The demographic history of the isolated population of the Faroe Islands may have induced enrichment of variants rarely seen in outbred European populations, including enrichment of risk variants for panic disorder (PD). PD is a common mental disorder, characterized by recurring and unprovoked panic attacks, and genetic factors have been estimated to explain around 40% of the risk. In this study the potential enrichment of PD risk variants was explored based on whole-exome sequencing of 54 patients with PD and 211 control individuals from the Faroese population. No genome-wide significant associations were found, however several single variants and genes showed strong association with PD, where DGKH was found to be the strongest PD associated gene. Interestingly DGKH has previously demonstrated genome-wide significant association with bipolar disorder as well as evidence of association to other mental disorders. Additionally, we found an enrichment of PD risk variants in the Faroese population; variants with otherwise low frequency in more outbreed European populations. © 2016 Wiley Periodicals, Inc.

Are TMEM genes potential candidate genes for panic disorder?

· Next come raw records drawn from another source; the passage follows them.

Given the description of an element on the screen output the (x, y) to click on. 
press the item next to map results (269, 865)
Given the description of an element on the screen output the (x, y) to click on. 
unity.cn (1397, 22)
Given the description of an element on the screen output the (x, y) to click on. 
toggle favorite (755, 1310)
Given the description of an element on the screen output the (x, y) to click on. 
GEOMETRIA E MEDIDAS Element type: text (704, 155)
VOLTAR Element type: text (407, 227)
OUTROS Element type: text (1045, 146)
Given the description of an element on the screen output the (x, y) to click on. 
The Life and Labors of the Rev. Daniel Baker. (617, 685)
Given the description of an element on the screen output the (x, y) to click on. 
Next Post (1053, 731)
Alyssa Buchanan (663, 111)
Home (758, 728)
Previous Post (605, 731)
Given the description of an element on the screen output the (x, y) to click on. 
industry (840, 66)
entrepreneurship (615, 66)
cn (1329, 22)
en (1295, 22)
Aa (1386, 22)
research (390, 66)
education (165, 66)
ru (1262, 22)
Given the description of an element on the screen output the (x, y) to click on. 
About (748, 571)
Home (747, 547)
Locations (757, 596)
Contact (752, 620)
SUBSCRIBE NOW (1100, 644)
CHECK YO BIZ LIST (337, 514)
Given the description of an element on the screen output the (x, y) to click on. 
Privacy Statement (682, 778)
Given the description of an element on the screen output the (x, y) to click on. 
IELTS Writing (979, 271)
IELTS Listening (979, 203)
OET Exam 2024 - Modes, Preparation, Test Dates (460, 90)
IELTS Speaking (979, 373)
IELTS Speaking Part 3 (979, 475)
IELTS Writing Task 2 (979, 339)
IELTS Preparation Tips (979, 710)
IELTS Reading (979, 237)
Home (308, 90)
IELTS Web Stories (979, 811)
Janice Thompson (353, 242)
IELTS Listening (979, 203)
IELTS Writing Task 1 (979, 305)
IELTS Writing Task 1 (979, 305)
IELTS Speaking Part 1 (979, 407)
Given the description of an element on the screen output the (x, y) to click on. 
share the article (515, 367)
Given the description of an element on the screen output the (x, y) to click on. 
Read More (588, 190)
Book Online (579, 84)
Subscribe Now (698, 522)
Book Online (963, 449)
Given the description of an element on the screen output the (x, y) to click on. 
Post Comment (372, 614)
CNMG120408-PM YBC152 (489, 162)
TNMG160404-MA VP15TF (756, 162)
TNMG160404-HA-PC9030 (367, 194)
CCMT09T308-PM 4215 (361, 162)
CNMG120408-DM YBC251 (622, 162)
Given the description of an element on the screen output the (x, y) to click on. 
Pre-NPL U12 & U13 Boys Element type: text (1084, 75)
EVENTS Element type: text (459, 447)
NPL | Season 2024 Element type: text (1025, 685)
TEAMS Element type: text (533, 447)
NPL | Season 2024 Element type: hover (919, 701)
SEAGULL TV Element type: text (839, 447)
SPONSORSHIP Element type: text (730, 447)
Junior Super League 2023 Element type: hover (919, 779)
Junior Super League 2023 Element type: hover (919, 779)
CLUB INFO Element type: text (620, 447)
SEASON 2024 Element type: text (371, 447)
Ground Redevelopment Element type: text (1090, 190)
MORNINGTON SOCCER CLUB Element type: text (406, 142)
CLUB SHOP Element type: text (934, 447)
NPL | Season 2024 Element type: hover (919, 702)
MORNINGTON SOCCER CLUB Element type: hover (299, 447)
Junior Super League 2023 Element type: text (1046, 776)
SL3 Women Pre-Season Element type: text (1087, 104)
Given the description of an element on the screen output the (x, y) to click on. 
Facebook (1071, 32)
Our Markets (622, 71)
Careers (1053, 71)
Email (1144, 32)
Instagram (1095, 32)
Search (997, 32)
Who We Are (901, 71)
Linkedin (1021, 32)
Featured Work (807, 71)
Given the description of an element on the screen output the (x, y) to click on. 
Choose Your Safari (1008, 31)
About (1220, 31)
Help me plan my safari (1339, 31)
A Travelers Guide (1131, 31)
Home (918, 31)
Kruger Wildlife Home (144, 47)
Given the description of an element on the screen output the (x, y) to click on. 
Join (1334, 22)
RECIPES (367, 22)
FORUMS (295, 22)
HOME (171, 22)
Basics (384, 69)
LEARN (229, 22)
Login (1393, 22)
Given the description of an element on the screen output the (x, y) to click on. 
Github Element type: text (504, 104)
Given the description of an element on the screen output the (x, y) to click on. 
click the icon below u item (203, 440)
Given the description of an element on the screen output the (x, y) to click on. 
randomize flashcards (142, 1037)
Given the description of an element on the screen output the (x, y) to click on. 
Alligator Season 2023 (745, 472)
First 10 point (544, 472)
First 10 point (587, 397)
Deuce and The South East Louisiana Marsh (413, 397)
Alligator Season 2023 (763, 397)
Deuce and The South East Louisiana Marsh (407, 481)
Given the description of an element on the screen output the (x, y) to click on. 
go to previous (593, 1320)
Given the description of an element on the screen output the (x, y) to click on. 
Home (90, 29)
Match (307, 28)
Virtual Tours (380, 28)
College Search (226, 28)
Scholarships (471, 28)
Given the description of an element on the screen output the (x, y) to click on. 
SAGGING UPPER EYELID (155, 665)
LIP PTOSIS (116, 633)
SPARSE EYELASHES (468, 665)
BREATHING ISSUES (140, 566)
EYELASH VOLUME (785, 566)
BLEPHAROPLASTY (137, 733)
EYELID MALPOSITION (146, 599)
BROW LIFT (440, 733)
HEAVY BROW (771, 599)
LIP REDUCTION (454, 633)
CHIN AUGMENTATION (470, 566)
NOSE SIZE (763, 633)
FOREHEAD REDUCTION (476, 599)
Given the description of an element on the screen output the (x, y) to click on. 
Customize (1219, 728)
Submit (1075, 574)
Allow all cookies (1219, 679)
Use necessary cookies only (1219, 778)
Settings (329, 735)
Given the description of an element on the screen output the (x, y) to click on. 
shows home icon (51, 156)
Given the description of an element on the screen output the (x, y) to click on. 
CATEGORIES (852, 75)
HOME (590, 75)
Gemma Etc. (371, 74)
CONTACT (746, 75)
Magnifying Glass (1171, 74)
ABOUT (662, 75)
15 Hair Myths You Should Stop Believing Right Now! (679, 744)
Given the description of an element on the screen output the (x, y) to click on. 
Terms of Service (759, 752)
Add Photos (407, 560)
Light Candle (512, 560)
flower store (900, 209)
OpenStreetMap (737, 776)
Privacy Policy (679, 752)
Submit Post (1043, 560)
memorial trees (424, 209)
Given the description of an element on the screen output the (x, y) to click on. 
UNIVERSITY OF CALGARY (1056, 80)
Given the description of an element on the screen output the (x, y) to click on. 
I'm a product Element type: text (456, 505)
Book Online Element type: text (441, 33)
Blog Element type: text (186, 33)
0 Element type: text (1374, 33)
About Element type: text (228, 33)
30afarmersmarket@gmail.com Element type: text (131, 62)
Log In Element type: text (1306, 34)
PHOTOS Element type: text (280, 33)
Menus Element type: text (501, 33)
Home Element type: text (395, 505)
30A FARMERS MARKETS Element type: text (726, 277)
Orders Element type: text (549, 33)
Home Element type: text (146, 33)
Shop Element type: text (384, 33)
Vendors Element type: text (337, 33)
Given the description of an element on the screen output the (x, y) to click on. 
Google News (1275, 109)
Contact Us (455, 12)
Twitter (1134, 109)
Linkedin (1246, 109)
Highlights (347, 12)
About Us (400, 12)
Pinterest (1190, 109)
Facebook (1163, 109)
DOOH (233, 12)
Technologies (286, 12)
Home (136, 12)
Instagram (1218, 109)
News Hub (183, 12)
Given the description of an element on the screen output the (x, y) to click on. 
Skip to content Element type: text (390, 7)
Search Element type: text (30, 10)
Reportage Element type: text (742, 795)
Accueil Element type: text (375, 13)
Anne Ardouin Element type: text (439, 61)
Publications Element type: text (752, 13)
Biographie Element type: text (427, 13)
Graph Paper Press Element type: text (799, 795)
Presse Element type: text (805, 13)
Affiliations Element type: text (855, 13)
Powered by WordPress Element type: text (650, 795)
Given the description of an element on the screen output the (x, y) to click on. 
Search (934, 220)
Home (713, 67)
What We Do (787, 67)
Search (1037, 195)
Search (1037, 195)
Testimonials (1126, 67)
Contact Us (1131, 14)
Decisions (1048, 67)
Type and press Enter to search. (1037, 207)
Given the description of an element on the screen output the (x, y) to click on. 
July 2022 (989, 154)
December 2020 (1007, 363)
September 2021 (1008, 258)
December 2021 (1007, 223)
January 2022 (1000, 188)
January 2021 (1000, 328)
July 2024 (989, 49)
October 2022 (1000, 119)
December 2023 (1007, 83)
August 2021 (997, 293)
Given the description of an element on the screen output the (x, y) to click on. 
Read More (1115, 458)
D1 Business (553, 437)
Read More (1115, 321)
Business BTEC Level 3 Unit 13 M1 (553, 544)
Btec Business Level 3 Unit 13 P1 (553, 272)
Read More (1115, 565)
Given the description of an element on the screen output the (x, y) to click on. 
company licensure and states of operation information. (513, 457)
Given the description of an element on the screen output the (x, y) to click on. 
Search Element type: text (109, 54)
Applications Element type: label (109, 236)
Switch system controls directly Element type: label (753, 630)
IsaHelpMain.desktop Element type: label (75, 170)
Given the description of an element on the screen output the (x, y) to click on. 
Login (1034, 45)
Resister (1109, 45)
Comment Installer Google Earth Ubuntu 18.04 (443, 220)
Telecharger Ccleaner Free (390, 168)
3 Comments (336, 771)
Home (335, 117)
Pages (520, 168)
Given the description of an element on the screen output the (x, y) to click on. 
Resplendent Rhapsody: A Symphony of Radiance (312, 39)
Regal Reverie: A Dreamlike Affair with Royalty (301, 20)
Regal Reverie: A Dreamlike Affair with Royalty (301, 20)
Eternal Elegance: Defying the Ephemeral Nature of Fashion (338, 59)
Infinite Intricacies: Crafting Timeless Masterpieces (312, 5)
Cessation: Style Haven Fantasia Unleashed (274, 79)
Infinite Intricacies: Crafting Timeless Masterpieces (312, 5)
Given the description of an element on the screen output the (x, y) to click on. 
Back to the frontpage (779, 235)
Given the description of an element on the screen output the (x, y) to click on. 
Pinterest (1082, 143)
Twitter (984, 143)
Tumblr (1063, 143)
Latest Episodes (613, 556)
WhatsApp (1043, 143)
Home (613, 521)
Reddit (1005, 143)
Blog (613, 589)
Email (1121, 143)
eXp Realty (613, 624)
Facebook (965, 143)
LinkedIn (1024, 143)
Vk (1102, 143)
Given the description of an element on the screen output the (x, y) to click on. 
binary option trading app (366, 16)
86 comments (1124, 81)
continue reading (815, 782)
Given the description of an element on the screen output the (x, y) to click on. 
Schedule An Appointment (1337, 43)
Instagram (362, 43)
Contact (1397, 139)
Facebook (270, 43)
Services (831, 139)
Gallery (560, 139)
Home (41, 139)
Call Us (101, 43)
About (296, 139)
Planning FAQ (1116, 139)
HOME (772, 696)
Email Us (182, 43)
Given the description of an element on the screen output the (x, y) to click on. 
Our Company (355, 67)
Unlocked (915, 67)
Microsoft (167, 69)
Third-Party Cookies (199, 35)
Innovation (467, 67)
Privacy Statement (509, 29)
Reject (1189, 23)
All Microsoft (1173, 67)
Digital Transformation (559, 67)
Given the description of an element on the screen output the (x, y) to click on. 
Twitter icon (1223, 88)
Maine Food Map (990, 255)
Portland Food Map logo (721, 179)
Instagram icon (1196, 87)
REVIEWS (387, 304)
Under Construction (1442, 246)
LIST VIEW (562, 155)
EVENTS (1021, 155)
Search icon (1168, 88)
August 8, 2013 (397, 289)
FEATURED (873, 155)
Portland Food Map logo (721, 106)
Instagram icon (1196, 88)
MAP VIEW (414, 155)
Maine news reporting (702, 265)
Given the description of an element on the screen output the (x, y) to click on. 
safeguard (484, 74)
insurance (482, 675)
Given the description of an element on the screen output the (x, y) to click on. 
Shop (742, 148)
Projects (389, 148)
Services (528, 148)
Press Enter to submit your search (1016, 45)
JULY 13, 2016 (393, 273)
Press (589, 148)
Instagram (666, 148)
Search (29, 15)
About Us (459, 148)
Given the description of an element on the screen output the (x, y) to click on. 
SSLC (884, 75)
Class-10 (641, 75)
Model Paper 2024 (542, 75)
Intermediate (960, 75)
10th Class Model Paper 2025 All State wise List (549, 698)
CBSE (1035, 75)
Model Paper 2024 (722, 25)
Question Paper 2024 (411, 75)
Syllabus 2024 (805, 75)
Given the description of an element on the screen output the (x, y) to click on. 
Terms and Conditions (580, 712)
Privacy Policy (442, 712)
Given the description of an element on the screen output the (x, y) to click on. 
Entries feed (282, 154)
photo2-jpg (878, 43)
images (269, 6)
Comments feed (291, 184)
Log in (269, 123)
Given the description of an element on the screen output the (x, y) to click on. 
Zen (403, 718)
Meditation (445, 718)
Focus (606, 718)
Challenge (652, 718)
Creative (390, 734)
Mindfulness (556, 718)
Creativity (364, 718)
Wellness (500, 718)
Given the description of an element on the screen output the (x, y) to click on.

We analysed single nucleotide polymorphisms in two transmembrane genes (TMEM98 and TMEM132E) in panic disorder (PD) patients and control individuals from the Faroe Islands, Denmark and Germany. The genes encode single-pass membrane proteins and are located within chromosome 17q11.2-q12, a previously reported candidate region for PD. Three single nucleotide polymorphisms (rs887231, rs887230 and rs4795942) located upstream and within TMEM132E showed a nominal significant association with PD primarily in the Danish cohort. No nominal significant associations were observed between TMEM98 and PD. Our data indicate that TMEM132E might contribute moderately towards the risk of developing PD.